We need a national debate on Muslim veils in public places, says minister

 
hijab
Getty
Staff|Agency16 September 2013

Britain should consider banning Muslim girls and women from wearing veils in schools and public places, a Home Office minister has said.

Liberal Democrat Jeremy Browne called for a national debate on whether the state should step in to prevent young women having the veil imposed upon them.

His intervention came after a row erupted over the decision by Birmingham Metropolitan College to drop a ban on the wearing of full-face veils amid public protests.

Mr Browne said he was "instinctively uneasy" about restricting religious freedoms but said there may be a case to act to protect girls who were too young to decide for themselves whether they wished to wear the veil or not.

"I think this is a good topic for national debate. People of liberal instincts will have competing notions of how to protect and promote freedom of choice," he told The Daily Telegraph.

hijab
Getty

"I am instinctively uneasy about restricting the freedom of individuals to observe the religion of their choice. That would apply to Christian minorities in the Middle East just as much as religious minorities here in Britain.

"But there is genuine debate about whether girls should feel a compulsion to wear a veil when society deems children to be unable to express personal choices about other areas like buying alcohol, smoking or getting married.

"We should be very cautious about imposing religious conformity on a society which has always valued freedom of expression."

It is thought that Mr Browne, who is attending his party's annual conference in Glasgow, is the first senior Lib Dem to voice such concerns in public.

However there are signs that his views are shared by a number of Conservative MPs who were dismayed at the way the Birmingham Metropolitan College case was handled.

The college had originally banned niqabs and burkas from its campuses eight years ago on the grounds that students should be easily identifiable at all times.

But when a 17-year-old prospective student complained to her local newspaper that she was being discriminated against, a campaign sprang up against the ban, attracting 8,000 signatures to an online petition in just 48 hours.

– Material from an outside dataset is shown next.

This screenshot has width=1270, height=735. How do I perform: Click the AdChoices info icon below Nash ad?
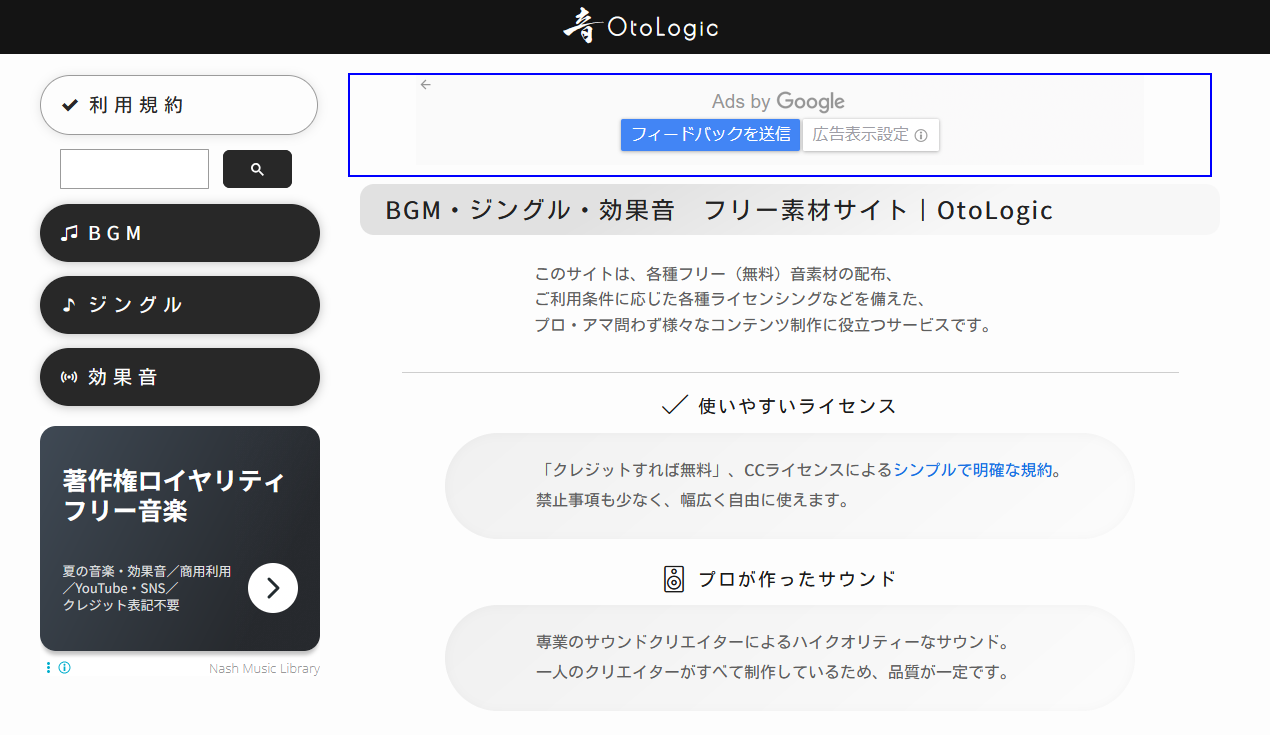[64, 667]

Following the college's decision to withdraw it, Downing Street said that David Cameron would support a ban in his children's schools, although the decision should rest with the head teacher.

However the Prime Minister has been coming under growing pressure from his own MPs for a re-think on current Department for Education guidelines in order to protect schools and colleges from being "bullied".

Tory backbencher Dr Sarah Wollaston, said the veils were "deeply offensive" and were "making women invisible" and called for the niqab to be banned in schools and colleges.

Writing for The Telegraph, she said: "It would be a perverse distortion of freedom if we knowingly allowed the restriction of communication in the very schools and colleges which should be equipping girls with skills for the modern world. We must not abandon our cultural belief that women should fully and equally participate in society."